- _Supplied text_
BEGIN
Save your data frame
saveRDS(eb_pums, file="eb_pums_v2.rds")
Save R Output/Scripts
In RStudio click File –> Save in order to save your scripts so you can reference them later on.
Save Graphs
Navigate to your “Plots” pane in RStudio and you can save individual graphs in varied formats such as a png or pdf file and modify its size.
END
- _Exercise tasks_
1. Please translate this sentence from the notes on saving in R into Spanish: "In RStudio click File –> Save in order to save your scripts so you can reference them later on."
2. In the notes on saving in R, what file name does the saveRDS command write the data frame to?
3. Quote the notes on saving in R word for word, starting with "Save R Output/Scripts" and going on through "modify its size.".

Saved entries
BEGIN
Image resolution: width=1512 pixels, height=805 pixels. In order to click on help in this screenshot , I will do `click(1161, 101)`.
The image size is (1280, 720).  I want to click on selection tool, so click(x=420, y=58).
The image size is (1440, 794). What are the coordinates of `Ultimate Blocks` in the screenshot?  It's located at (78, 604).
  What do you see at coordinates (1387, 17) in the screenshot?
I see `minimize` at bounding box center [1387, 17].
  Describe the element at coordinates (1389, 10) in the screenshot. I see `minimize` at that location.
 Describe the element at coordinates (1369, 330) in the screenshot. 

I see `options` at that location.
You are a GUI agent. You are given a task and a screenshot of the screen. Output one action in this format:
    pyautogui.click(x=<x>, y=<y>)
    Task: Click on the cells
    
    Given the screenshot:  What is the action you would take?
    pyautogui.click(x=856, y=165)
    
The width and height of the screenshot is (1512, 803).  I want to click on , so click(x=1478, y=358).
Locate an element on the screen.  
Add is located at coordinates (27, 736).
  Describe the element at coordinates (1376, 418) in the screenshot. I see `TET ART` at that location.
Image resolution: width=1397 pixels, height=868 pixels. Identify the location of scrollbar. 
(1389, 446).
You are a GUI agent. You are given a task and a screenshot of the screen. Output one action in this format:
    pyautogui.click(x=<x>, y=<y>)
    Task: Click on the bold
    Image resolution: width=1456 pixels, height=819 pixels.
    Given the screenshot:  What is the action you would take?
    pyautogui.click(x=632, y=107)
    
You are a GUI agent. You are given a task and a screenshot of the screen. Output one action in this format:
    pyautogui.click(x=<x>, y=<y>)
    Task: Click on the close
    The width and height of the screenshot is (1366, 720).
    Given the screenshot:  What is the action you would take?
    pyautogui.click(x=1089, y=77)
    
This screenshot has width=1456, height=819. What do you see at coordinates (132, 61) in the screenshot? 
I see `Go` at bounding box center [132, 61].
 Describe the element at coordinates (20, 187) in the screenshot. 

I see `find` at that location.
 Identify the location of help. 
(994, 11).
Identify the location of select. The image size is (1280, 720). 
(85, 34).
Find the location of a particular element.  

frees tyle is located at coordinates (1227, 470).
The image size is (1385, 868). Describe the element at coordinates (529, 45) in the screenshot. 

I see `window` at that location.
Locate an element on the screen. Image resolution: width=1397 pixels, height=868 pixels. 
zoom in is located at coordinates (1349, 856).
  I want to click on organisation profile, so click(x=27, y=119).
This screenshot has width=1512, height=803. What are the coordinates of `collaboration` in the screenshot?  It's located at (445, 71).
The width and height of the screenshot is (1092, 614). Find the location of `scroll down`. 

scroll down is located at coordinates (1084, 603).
END
- _Solutions to the problems_
1. En RStudio, haga clic en File –> Save para guardar sus scripts y así poder consultarlos más adelante.

2. eb_pums_v2.rds

3.
Save R Output/Scripts
In RStudio click File –> Save in order to save your scripts so you can reference them later on.
Save Graphs
Navigate to your “Plots” pane in RStudio and you can save individual graphs in varied formats such as a png or pdf file and modify its size.